|Clemson hopes to avoid letdown like last year's bowl game|
|Written by Admin|
|Friday, 28 December 2007 01:06|
Clemson was lethargic, partly because disappointment was rampant following losses in three of the final four regular-season games, and the Tigers lost to Kentucky 28-20.
This postseason is much different. Optimism is abound with so many starters returning next season, and No. 15 Clemson (9-3) knows a victory over No. 22 Auburn (8-4) on Monday in the Chick-fil-A Bowl will go a long way toward next year.
Clemson looked ready to fold again this season, their 4-0 start wiped out with consecutive defeats to Georgia Tech and Virginia Tech. But they've fought back several times down the stretch.
``That what makes this team so unique is that we did lose a couple of early games but fought back and put ourselves in contention,'' Austin said.
Clemson reeled off four straight victories to set up a showdown for the Atlantic Coast Conference title game with the Boston College.
The Tigers showed their mettle against the Eagles, moving ahead in the final quarter and nearly rallying at the end in a 20-17 loss.
A week later, Clemson needed another comeback to squeak past rival South Carolina. Quarterback Cullen Harper connected on four passes with receiver Aaron Kelly - including back-to-back throws of 14 and 12 yards after facing third-and-18 - that led to Mark Buchholz's 35-yard game-winning field goal.

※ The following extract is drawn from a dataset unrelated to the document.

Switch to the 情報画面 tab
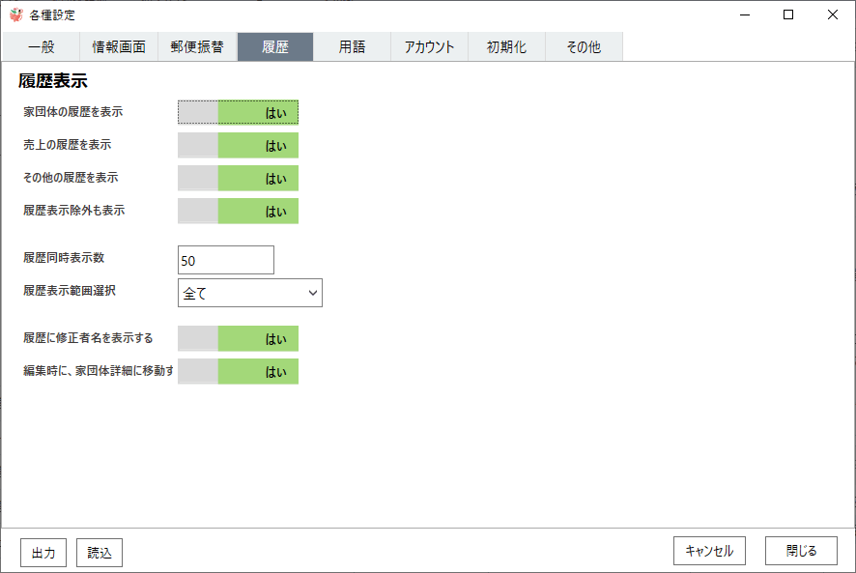 point(119,47)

``To be on the winning track and to get an opportunity to play in a huge bowl game,'' Austin says, ``we're excited about that.''
Clemson coach Tommy Bowden spoke to his team about their chance to make history - no group of Tigers has reached 10 victories in 17 years.
Just as important, Bowden stressed, is what success on New Year's Eve can mean to his team, which is expected to have as many as 18 starters returning next fall.
``If you want a chance to jump on the radar and set a standard and try to maintain and exceed the standard, then I think winning is important,'' Bowden said. ``It's the last signature that this puts out to the public.''
Several standout juniors, like running back James Davis, defensive lineman Phillip Merling and safety Michael Hamlin, could have decisions about leaving early for the NFL draft.
Davis, just 8 yards shy of his second straight 1,000-yard season, said the success down the stretch has improved the team's attitude and desire to keep it going. ``That's obviously a big deal,'' he said.
Plus, the Tigers don't want to go through what they did after last season. Bowden has said several times that his team's eight victories a year ago gave him nothing but ``eight months of headaches.''
The bowl loss to Kentucky ``kind of overshadowed the whole offseason and kind of put us in a bad light,'' Kelly said.
Since the end of the season, Bowden's agreed to a new deal that will tie him to the Tigers through 2014, and should end the headaches.
Bowl workouts haven't gone without incident. Starting linebackers Tramaine Billie and Nick Watkins, and offensive lineman Christian Capote, are out because of academics. And linebacker Cortney Vincent's status is up in the air after his arrest.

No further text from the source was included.